[Stored data entries]
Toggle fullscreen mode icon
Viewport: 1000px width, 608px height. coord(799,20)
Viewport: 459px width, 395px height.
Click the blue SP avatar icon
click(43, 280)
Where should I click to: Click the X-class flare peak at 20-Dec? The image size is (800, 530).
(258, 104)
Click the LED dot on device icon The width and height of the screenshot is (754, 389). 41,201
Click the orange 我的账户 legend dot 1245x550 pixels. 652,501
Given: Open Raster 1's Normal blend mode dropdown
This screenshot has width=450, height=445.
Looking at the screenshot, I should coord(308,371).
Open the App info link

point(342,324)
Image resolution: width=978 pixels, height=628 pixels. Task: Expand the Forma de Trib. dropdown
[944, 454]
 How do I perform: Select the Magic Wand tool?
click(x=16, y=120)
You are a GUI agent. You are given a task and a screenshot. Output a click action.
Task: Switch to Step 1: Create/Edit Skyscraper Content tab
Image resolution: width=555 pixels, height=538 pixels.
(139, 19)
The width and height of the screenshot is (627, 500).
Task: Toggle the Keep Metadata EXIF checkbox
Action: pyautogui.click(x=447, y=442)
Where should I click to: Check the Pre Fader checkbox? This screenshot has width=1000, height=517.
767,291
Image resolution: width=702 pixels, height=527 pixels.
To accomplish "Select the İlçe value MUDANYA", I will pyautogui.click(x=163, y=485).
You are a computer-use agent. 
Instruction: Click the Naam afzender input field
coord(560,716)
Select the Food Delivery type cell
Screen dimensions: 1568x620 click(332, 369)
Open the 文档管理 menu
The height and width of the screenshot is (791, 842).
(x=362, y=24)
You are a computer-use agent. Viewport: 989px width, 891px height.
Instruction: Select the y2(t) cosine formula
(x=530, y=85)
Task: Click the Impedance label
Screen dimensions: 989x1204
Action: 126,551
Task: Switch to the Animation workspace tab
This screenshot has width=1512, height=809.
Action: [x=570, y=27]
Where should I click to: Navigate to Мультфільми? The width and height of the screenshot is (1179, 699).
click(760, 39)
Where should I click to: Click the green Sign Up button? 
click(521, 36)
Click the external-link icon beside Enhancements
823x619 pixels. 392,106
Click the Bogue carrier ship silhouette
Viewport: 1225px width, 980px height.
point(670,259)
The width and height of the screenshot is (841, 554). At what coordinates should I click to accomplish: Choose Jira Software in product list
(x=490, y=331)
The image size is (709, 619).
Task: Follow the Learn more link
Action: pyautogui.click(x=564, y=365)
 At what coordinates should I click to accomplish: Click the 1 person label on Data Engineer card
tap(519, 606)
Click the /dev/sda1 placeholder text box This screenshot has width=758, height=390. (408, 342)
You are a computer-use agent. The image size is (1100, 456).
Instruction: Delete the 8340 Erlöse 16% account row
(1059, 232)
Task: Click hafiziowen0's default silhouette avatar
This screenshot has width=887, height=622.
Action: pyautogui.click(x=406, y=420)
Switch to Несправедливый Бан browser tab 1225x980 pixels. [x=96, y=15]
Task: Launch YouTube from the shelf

WHAT TO WORK ON:
Which of the lines above mention the word "Switch"? Pull those lines out.

TASK RESPONSE:
Task: Switch to Step 1: Create/Edit Skyscraper Content tab
Task: Switch to the Animation workspace tab
Switch to Несправедливый Бан browser tab 1225x980 pixels. [x=96, y=15]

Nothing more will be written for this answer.